* Задания:
1/ Какой прибавки требуют гвоздильщики в Бирмингеме, если верить тексту о забастовках?
2/ Продолжите текст о забастовках с того места, на котором он заканчивается.
+++ Исходный текст +++
В то время как на ясном небе торгового и промышленного процветания появились мрачные предвестники бури, забастовки все еще составляют и довольно долго будут составлять важную особенность нашего промышленного развития; правда, характер забастовок начал изменяться соответственно тем изменениям, какие происходят теперь в общем положении страны.
В Бери прядильщики вновь потребовали прибавки в 2 пенса с каждой тысячи мотков. Так как хозяева отказали им в этом, они прекратили работу; их примеру последуют ткачи, как только обработают имеющуюся у них на руках пряжу. В Престоне, где ткачи, которых поддерживают рабочие близлежащих округов, продолжают требовать десятипроцентной прибавки, шесть владельцев предприятий уже закрыли свои фабрики и остальные, по всей вероятности, последуют их примеру. Две тысячи рабочих, таким образом, уже лишились работы. В Блэкберне все еще бастуют механики чугунолитейного завода г-на Дикинсона. На одной фабрике в Уигане бастуют мотальщики, требуя прибавки в 1 пенни на 20 ярдов, а на другой фабрике отказались приступить к работе прядильщики, пока им не будет увеличена заработная плата. Обе фабрики закрылись. В том же месте происходит забастовка углекопов, охватившая около пяти тысяч человек. В среду вечером граф Крофорд и другие крупные шахтовладельцы из этой же округи уволили всех своих рабочих. После этого был созван многочисленный митинг углекопов в Скэйлс-Орчарде. В Манчестере все еще бездействуют 5000 ткацких станков, не говоря уже о мелких стачках — красильщиков бумазеи, красильщиков пряжи, валяльщиков, изготовляющих фетровые шляпы, и т. д. В Болтоне прядильщики хлопка проводят митинги, требуя повышения заработной платы. В Трентеме, Бриджуотере и других городах бастуют сапожники, в Глазго — извозчики, в Килмарноке — каменщики, в Олдеме угрожает забастовать полиция и т. д. В Бирмингеме гвоздильщики требуют десятипроцентной прибавки; плотники Вулвергемптона требуют шестипенсовой прибавки в день; лондонские плотники требуют такой же прибавки и т. д. Одновременно в главных промышленных центрах Ланкашира, Чешира, Дербишира и других графств рабочие устраивают открытые митинги и принимают решения относительно мер по оказанию помощи их голодающим братьям. Хозяева со своей стороны твердо решили закрыть на неопределенное время свои предприятия с тем, чтобы голодом принудить своих рабочих к подчинению.
+++ Перечень данных +++
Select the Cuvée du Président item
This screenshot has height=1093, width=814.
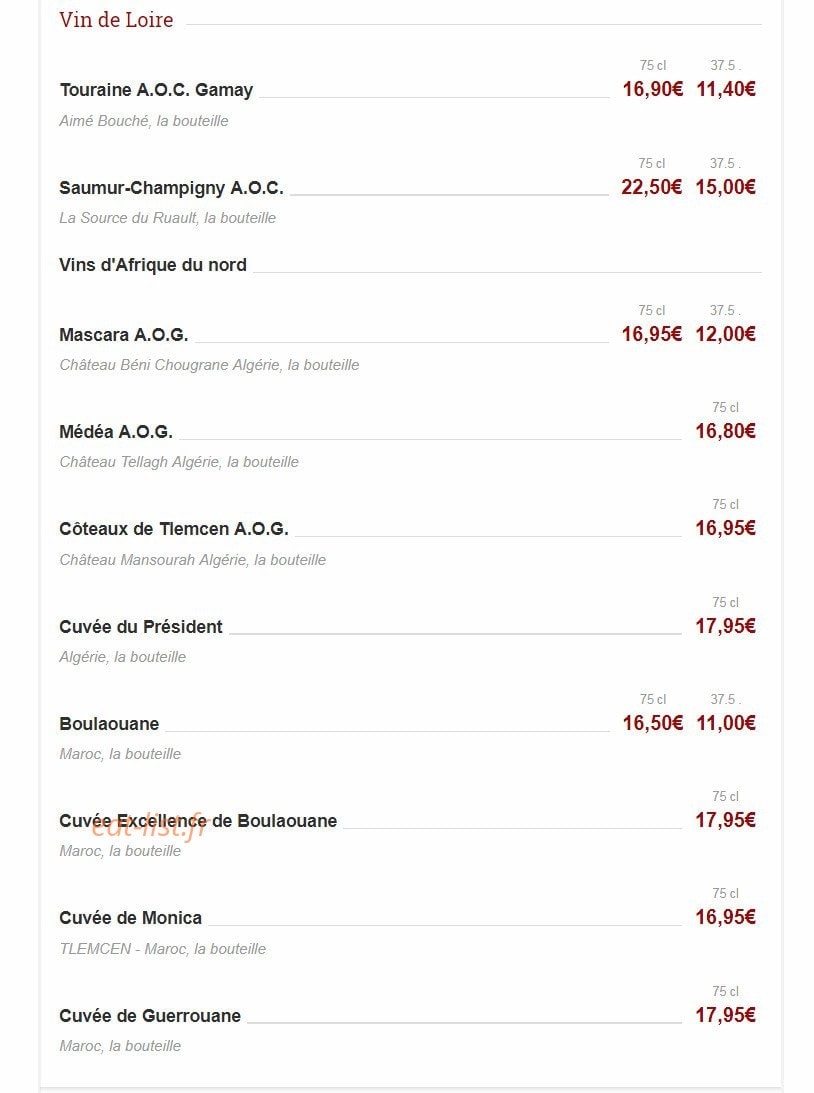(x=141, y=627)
+++
+++ Перечень данных +++
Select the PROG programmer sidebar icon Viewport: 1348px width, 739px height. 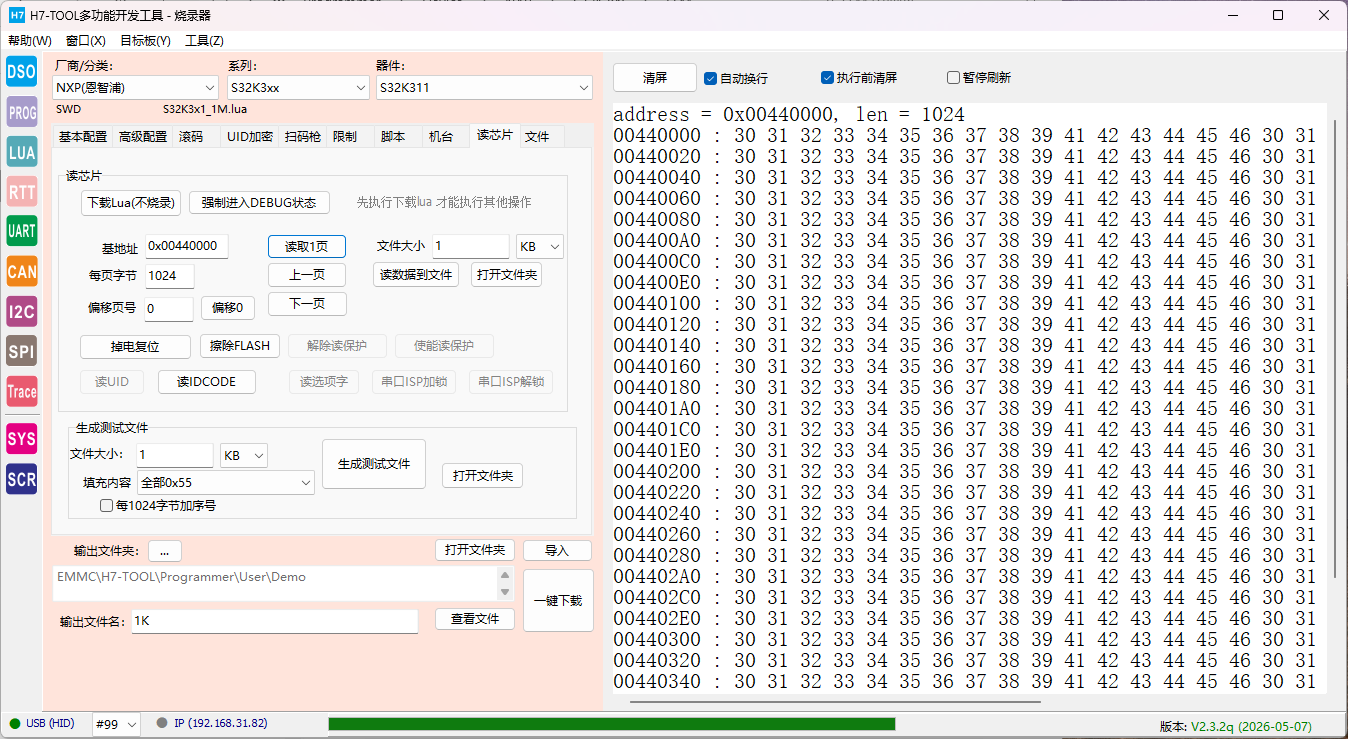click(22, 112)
+++
+++ Перечень данных +++
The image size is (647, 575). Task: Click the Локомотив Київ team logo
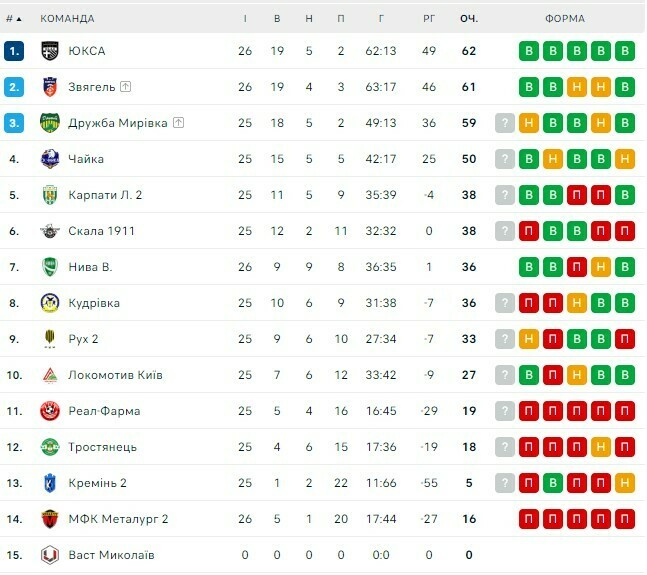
+++
* Ответы:
1/ Десятипроцентной прибавки.

2/
«Мы видим», — пишет «Sunday Times», — «что, вообще говоря, требуемая рабочими прибавка не превышает 6 пенсов в день; и, если учесть нынешние цены на продукты питания, трудно утверждать, что это требование является неразумным. Мы знаем, что существует мнение, будто одной из целей, которую ставят себе теперешние забастовщики, является получение своего рода коммунистической доли в действительных или предполагаемых прибылях предпринимателя; но сравнение между требуемым повышением заработной платы и вздорожанием предметов первой необходимости полностью опровергает это обвинение».
Когда рабочие требуют больше, чем стоят «предметы первой необходимости», когда они претендуют на «долю» в прибылях, созданных их же трудом, их обвиняют в коммунистических стремлениях. Что общего имеют цены на продукты питания с «вечным и высшим законом спроса и предложения»? В 1839, 1840, 1841 и 1842 гг., то есть в то время, когда цены на продукты питания непрерывно росли, заработная плата падала, до тех пор пока не достигла голодного уровня. «Заработная плата», — говорили в то время те же фабриканты, — «зависит не от цен на продукты питания, а от вечного закона спроса и предложения». «Sunday Times» утверждает:
«Требования рабочих могут быть удовлетворены тогда, когда они предъявляются в почтительной форме».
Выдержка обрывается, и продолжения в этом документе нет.